> **TO-DO LIST**:
1) In the essay on energy use, what price level did gas pass during the recent hurricanes?
2) Reproduce the part of the energy essay between "Which is not" and "this power anyway.", inclusive.
3) Pick up the essay on energy use after its last sentence and keep writing it.

> **PAGE EXTRACT**:
·····

The reason we don't have all the toys of the future comes down, more often than not, to the issue of power. You want flying cars, jet packs, and vacations on the moon? You've got to liberate massive quantities of energy to get them. Which means atomic energy, be it fusion, fission or antimatter, and though that genie promised to grant our wishes back in the 50s, the catches in his grants made it a zero sum game. At best.

Which is not to say I'm against atomic power. I'm more a fan of fusion than splitting the atom, but I'm not deathly afraid of radioactive waste. I've handled my share of the stuff and don't glow in the dark. There are some good new designs for reactors that provide less waste, including the "pebble bed reactor" and besides, who says a little radiation is bad for you? There's indications of the opposite (look up radiation hormesis) which is to say that we really don't know how organisms really react to low levels of radiation, but shouldn't assume it's all bad. Nonetheless, it does look like more danger than domestic bliss, and the issue I really want to look at is whether we really needed all this power anyway.

Massive power has only one use really, to move heavy objects at high speed over great distances. Yes, we can also use it for desalination and other things, notably heating or cooling homes, but we when you look at mankind's use of fuel, I'm pretty sure you'll find transport takes the top slot. We're moving increasingly towards moving virtually around space via the internet, and this massless motion offers the possiblity of massive fuel economies.

Here in the US we just had the worst September ever for a number of American car manufacturers, reeling both from artificially reduced prices over the past few months and the (for American's) astronomical price of gas, which coasted smoothly over the 3 dollar mark during the recent spate of hurricanes. Toyota, makers Prius, one of the most popular hybrid cars, had it's best September ever, by the way. Maybe fuel prices are finally getting through to Americans.

·····

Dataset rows

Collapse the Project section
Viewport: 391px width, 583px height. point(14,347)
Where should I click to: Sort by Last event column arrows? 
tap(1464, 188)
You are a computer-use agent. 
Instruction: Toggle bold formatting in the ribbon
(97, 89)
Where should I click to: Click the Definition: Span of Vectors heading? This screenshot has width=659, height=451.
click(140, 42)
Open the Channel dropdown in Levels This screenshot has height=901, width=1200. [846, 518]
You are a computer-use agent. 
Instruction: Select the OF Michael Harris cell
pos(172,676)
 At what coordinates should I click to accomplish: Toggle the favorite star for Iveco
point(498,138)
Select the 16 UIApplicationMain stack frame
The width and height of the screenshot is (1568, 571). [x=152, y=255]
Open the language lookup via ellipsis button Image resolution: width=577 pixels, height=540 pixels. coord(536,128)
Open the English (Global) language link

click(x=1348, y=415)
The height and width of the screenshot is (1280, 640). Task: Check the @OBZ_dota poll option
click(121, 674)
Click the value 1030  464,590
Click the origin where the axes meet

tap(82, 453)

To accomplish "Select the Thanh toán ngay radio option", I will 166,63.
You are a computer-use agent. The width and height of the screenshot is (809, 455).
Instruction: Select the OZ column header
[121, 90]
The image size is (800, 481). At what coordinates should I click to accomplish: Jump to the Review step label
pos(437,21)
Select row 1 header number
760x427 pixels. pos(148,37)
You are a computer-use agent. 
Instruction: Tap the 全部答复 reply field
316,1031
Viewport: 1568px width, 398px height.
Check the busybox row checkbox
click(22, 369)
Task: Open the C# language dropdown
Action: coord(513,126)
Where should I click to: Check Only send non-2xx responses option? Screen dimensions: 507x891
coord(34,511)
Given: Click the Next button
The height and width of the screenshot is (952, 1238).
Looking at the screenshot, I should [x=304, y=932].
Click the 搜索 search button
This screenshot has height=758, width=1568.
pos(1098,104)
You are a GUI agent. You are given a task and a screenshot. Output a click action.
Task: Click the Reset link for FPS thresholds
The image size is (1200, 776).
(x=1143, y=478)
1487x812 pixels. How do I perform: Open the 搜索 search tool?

·····

> **RESULTS BY TASK**:
1) Gas went over the 3 dollar mark.

2)
Which is not to say I'm against atomic power. I'm more a fan of fusion than splitting the atom, but I'm not deathly afraid of radioactive waste. I've handled my share of the stuff and don't glow in the dark. There are some good new designs for reactors that provide less waste, including the "pebble bed reactor" and besides, who says a little radiation is bad for you? There's indications of the opposite (look up radiation hormesis) which is to say that we really don't know how organisms really react to low levels of radiation, but shouldn't assume it's all bad. Nonetheless, it does look like more danger than domestic bliss, and the issue I really want to look at is whether we really needed all this power anyway.

3)
There's a lot of buzz about "energy independence" but as far as I'm concerned it's lip service. Certainly no one wants it in their backyard, be it a farm of windmills or a coal burning power plant. I live in Alexandria, VA at present, just a stones throw from a beautiful view of the capital on the Potomac, and I happen to have a coal burning power plant in my backyard, or at least on the other side of the train tracks which bring coal from West Virginia to power the DC region.

Personally, I love the plant. To me it's a beautiful piece of industrial architecture, and the sound of slow coal trains banging together in the darkness is cool...we call it the dinosaur's dance, though perhaps the fern's last frolic would be more appropriate.

If we really wanted energy independence, the plant wouldn't be in danger of being shut down for air pollution; we'd be rallying around it finding money for better scrubbers for the output. I suspect that the real agenda here is that if the plant were bulldozed to the ground more condos on the Potomac could go up. Needing more energy to heat and light.

But if we really wanted energy independence we'd just step up and take it. Tragically, people only adopt alternate energy when the cost of oil makes it really attractive. As long as it remains in the hands of a few early adopters good technologies can't take advantage of the cost benefits of mass production and competition for larger markets. My friend and DVD reviewer, Steve Sawicki, recently had a house built which uses Geo-Thermal heating...though the electricity it takes to move the heated water isn't cheap and he had to re-engineer the system after the installer bungled it the first time. We need more of that.

I'm naturally parsimonious. If you don't know and are too lazy to look it up, just think "cheap". I prefer "value oriented". I don't like wasting things on general principles, mostly, I suspect, out of a Yankee sense of stewardship that my New England ancestors left me. We really are taking care of all this for whoever comes next, and I don't see much virtue in using it all up just because we can. What is this...the world's biggest potlatch? It's certainly a bonfire of global proportion, and the heat pollution we're creating is undoubtedly going to have an unpleasant impact on our environment. One we'll want to use more energy to offset so we can stay comfortable. Can you say "positve feedback?"

It's a popular notion that if the entire world population wanted to enjoy the standard of living of the United States we'd need the resources of twenty planet Earth's. I've got a counter proposal which makes more sense. How about developing a standard of living that takes one twentieth the natural resources of the average American?

I'm not talking about being cold in the winter or hot in the summer, but using better insulation so that solar heating can carry the load, and more green spaces so that natural cooling can take place. Yes, I bicycle to work, at least on the days I don't walk...but I took a low paying job nearby so that I'd be able to, and I understand that it's not a simple fix for most of us.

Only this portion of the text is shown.